*WHAT THIS TASK INVOLVES*. Copy every one of the rows below word for word, and leave the pictures out of your answer.

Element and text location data
__________

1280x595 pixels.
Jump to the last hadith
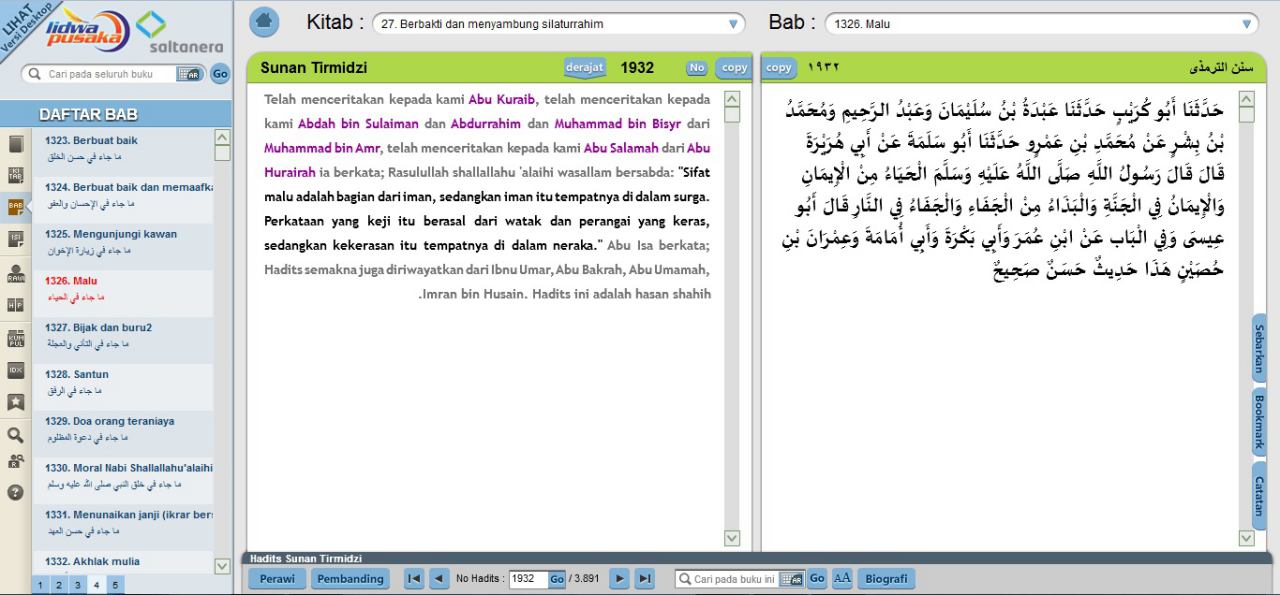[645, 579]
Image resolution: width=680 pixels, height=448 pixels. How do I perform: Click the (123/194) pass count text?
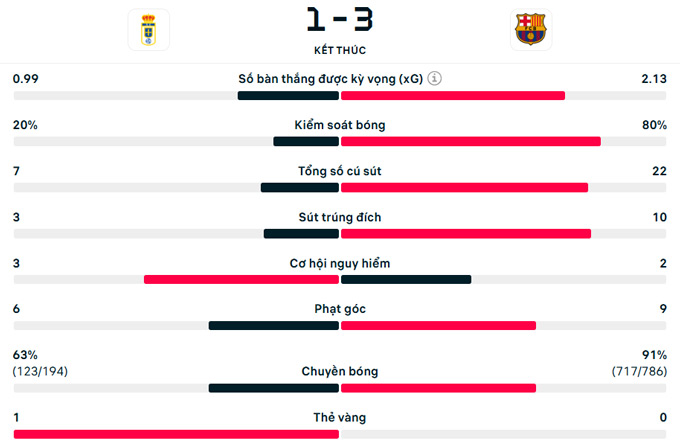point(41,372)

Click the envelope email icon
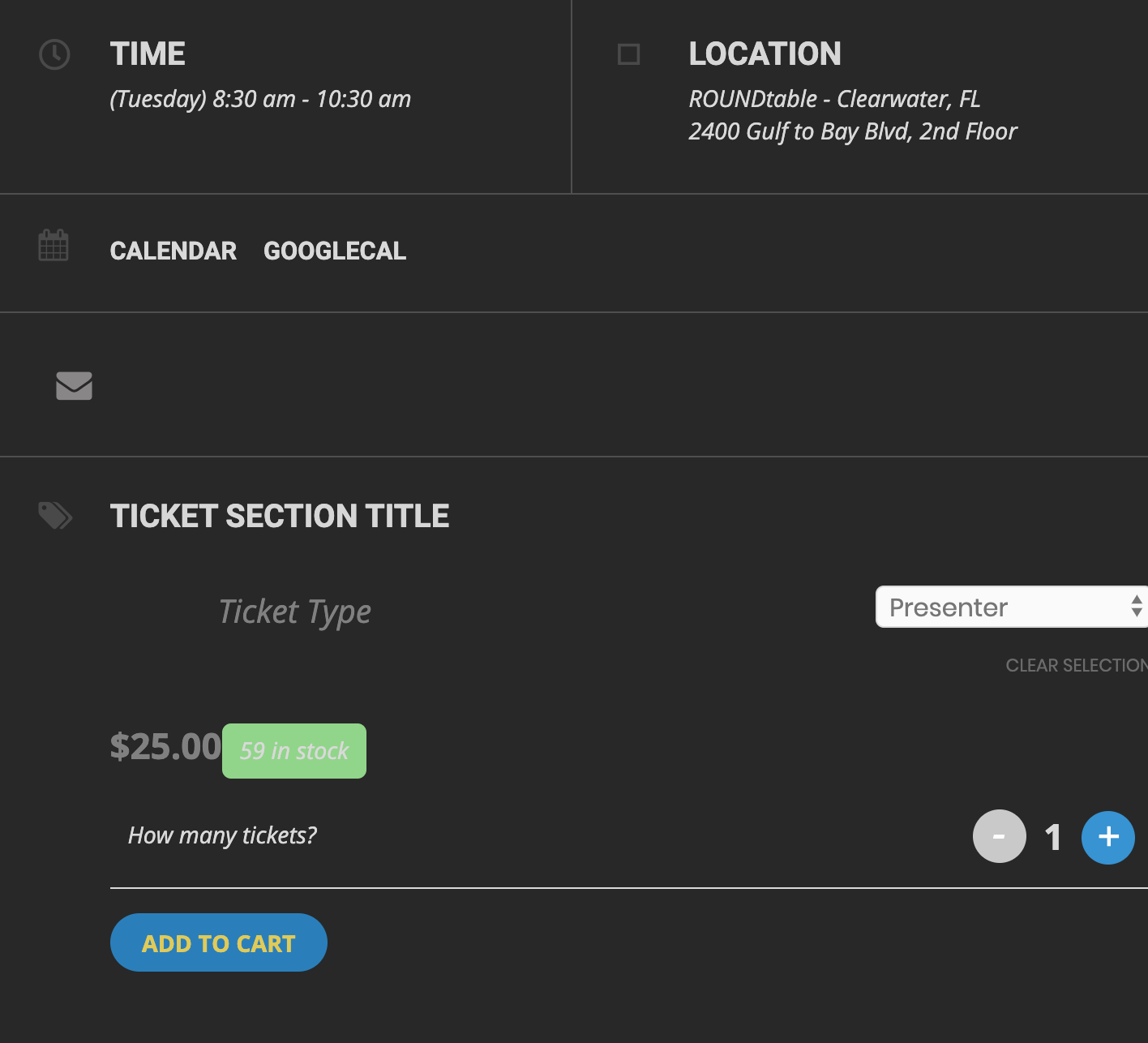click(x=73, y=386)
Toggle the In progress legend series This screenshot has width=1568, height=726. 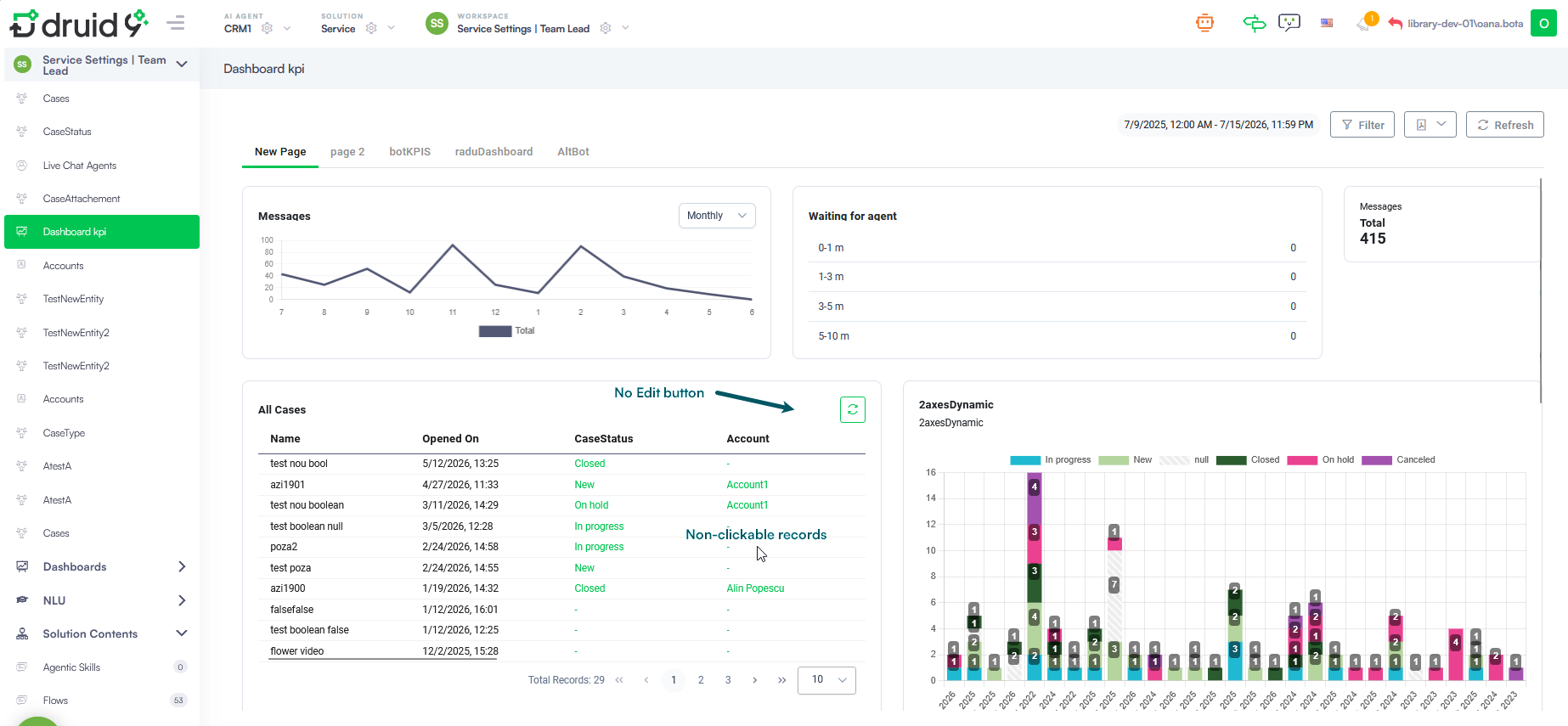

__________

*TASK RESULT*.
1280x595 pixels.
Jump to the last hadith
[645, 579]
Image resolution: width=680 pixels, height=448 pixels. How do I perform: Click the (123/194) pass count text?
point(41,372)

Click the envelope email icon
click(x=73, y=386)
Toggle the In progress legend series This screenshot has width=1568, height=726. 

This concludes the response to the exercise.